Gravity is not the only force operating in stars. Otherwise, the inward pull of this all-pervasive force would shrink stars to such a small size that, as black holes, they could not radiate any heat and light. Competing against gravity in a star is the pressure of its heated gas, which, pushing outward, tries to disperse the star into space. The result is a structural balance, or stable condition: gravity in, pressure out. That’s the simple prescription for a star—any star.

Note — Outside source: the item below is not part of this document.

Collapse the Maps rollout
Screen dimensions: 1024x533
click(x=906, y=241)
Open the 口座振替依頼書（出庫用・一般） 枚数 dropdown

The star we know best is the Sun. Ole Sol is an average star, whose properties lie in the midst of the observed ranges of mass, size, brightness, and composition for all known stars. Its very mediocrity is what makes the Sun so interesting to astronomers—it’s “typical.” Its proximity to us is also useful, allowing us to see this star “up close.” Only 8 light-minutes away, the Sun is ~300,000 times closer than our next nearest neighbor, the Alpha Centauri star system ~4 light-years away. Accordingly, we know far more about the Sun than about any of the other distant points of light in the Universe. Our parent star is a benchmark against which we compare many other objects in the cosmos.

Dual Importance Stars are fascinating for many reasons, though two prevail above all. First and foremost, stars play essential roles in the heating and lighting of any nearby planets. For us, the energy of our Sun is critically important not only for the origin of life on Earth, but also for the continued maintenance and further development of that life. Without a nearby star, Earth would be a frozen, barren wasteland—a boulder so unimaginably hostile that life as we know it couldn’t possibly exist.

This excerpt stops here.